Skull Bones Shift Due to Pressure

Both external & internal forces can shift our skull bones

In my last post, I introduced you to the origins of craniosacral therapy through Dr. William Garner Sutherland’s discovery in the early 1900’s that our skull bones shift throughout our lives. But that still leaves the question of what causes the shifting of the facial or skull bones or causes the sutures in between these bones to jam.

The core cause of this shifting is that some force is applied on the skull bones. This force can come from either external or internal forces.

The external forces include traumatic events such as:

  • Labor and delivery
  • Fall on the head
  • Banging the head into doors, walls, cabinets, and other objects
  • Contact sport involving head trauma
  • Other sports accidents
  • Car accidents
  • Trauma to the face

But even day to day activities can cause enough force, over time, to cause shifting. Some examples include:

  • Tension in muscles directly attaching to the head, such as facial or neck muscles
  • Poor posture while reading, or doing desk/computer work
  • Poorly fitting dentures or eye glasses
  • Braces on teeth
  • Head covering that is too tight

Shifting can also occur from forces internal in our bodies. Some examples of internal forces include:

  • Traction on the membranes that cover the inside of the skull and the entire brain and spinal cord as one unit
  • Hydrocephalus
  • Tumor of the brain
  • Hematomas (blood masses) from accidents or hemorrhagic stroke
  • Whiplash injuries
  • Chronic sinusitis
  • Dental abscess

Our heads are like a three-dimensional puzzle

How does trauma to the face affect the skull bones or trauma to the head affect the facial bones?

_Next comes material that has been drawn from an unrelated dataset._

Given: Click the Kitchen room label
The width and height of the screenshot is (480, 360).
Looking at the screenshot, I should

Imagine the head and face as a movable three-dimensional puzzle with each of the bones being one of the puzzle pieces.  Putting pressure on one of the pieces will cause the other pieces will to move a bit to accommodate this pressure, resulting in some distortion of the original shape.  Even though our eyes may not be able to see this change, or our hands feel this change, the effect on our health and how we feel may be quite substantial.

Why is that?  The head houses the brain, which is entirely made up of nerve tissue.  This bundle of nerves governs how we feel, perceive, and ultimately experience life.

The brain and spinal cord are encased as one unit in a three-layered membrane system called meninges.  These meninges attach to the inside of the skull bones, the first two neck vertebrae, and the sacrum.